[Mlir-commits] [mlir] [mlir][gpu] Add `broadcast_lane` op (PR #152808)

Fri Aug 8 15:28:45 PDT 2025

https://github.com/Hardcode84 created https://github.com/llvm/llvm-project/pull/152808

`broadcast_lane` allow to broadcast the value from one lane to all lanes in subgroup.

Supported modes:
* `first_lane` - broadcast value from the first active lane in subgroup.
* `lane` - broadcast value from the specified lane, lane index must be withing subgroup.
* `any_lane` - if `src` value is uniform across all the subgroup lanes return it unchanged, otherwise result is poison. This variant essentially an uniformity hint for the compiler, conveying that specific value is uniform across all subgroup lanes. Dropping `any_lane` broadcast will not change the code semantics.

>From 6464cb81381e1f66b653675f42badf74073a041f Mon Sep 17 00:00:00 2001
From: Ivan Butygin <ivan.butygin at gmail.com>
Date: Sat, 9 Aug 2025 00:16:02 +0200
Subject: [PATCH] [mlir][gpu] Add `broadcast_lane` op

`broadcast_lane` allow to broadcast the value from one lane to all lanes in subgroup.

Supported modes:
* `first_lane` - broadcast value from the first active lane in subgroup.
* `lane` - broadcast value from the specified lane, lane index must be withing subgroup.
* `any_lane` - if `src` value is uniform across all the subgroup
lanes return it unchanged, otherwise result is poison.
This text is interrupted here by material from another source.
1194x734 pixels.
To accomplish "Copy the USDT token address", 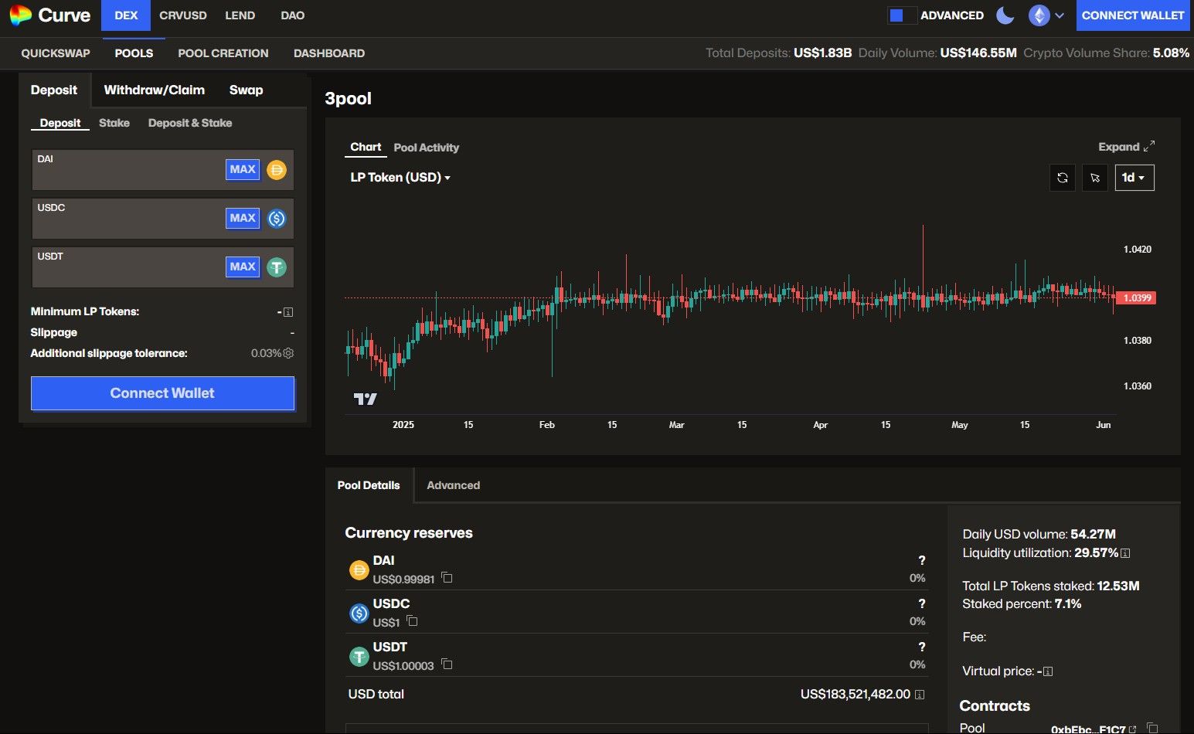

This variant
essentially an uniformity hint for the compiler, conveying that
specific value is uniform across all subgroup lanes. Dropping `any_lane`
broadcast will not change the code semantics.
---
 mlir/include/mlir/Dialect/GPU/IR/GPUOps.td    | 44 ++++++++++++++++++-
 .../GPUToROCDL/LowerGpuOpsToROCDLOps.cpp      | 25 ++++++++++-
 mlir/lib/Dialect/GPU/IR/GPUDialect.cpp        | 37 ++++++++++++++++
 .../Conversion/GPUToROCDL/gpu-to-rocdl.mlir   | 18 +++++++-
 .../GPU/broadcast-speculatability.mlir        | 23 ++++++++++
 .../test/Dialect/GPU/int-range-interface.mlir | 19 ++++++++
 mlir/test/Dialect/GPU/ops.mlir                | 16 ++++++-
 7 files changed, 177 insertions(+), 5 deletions(-)
 create mode 100644 mlir/test/Dialect/GPU/broadcast-speculatability.mlir

diff --git a/mlir/include/mlir/Dialect/GPU/IR/GPUOps.td b/mlir/include/mlir/Dialect/GPU/IR/GPUOps.td
index f946bb731e2ca..6592a5c55b0c2 100644
--- a/mlir/include/mlir/Dialect/GPU/IR/GPUOps.td
+++ b/mlir/include/mlir/Dialect/GPU/IR/GPUOps.td
@@ -1517,7 +1517,7 @@ def GPU_GPUModuleOp : GPU_Op<"module", [
     /// Sets the targets of the module.
     void setTargets(ArrayRef<TargetAttrInterface> targets);
   }];
-  
+
   let hasVerifier = 1;
 }
 
@@ -3212,4 +3212,46 @@ def GPU_WarpExecuteOnLane0Op : GPU_Op<"warp_execute_on_lane_0",
   }];
 }
 
+def GPU_BroadcastType : I32EnumAttr<"BroadcastType",
+    "a lane to broadcast from",
+    [
+      I32EnumAttrCase<"first_lane", 0>,
+      I32EnumAttrCase<"any_lane", 1>,
+      I32EnumAttrCase<"lane", 2>
+    ]>{
+  let genSpecializedAttr = 0;
+  let cppNamespace = "::mlir::gpu";
+}
+def GPU_BroadcastTypeAttr : EnumAttr<GPU_Dialect, GPU_BroadcastType, "broadcast">;
+
+def GPU_BroadcastLaneOp : GPU_Op<"broadcast_lane",
+    [NoMemoryEffect, AllTypesMatch<["result", "src"]>,
+    DeclareOpInterfaceMethods<InferIntRangeInterface, ["inferResultRanges"]>,
+    DeclareOpInterfaceMethods<ConditionallySpeculatable, ["getSpeculatability"]>] #
+    ElementwiseMappable.traits>,
+  Arguments<(ins AnyType:$src,
+                 Optional<I32>:$lane,
+                 GPU_BroadcastTypeAttr:$broadcast_type)> {
+  let summary = "Broadcasts a value from the specific lane across subgroup";
+  let description = [{
+      Broadcasts the value from the one lane to the all lanes in subgroup.
+
+      The possible broadcats types are:
+
+      * `first_lane` - first active lane in subgroup.
+      * `lane` - from the specified lane, lane index must be withing subgroup.
+      * `any_lane` - if `src` value is uniform across all the subgroup
+      lanes return it unchanged, otherwise result is poison. This variant
+      essentially an uniformity hint for the compiler, conveying that
+      specific value is uniform across all subgroup lanes. Dropping `any_lane`
+      broadcast will not change the code semantics.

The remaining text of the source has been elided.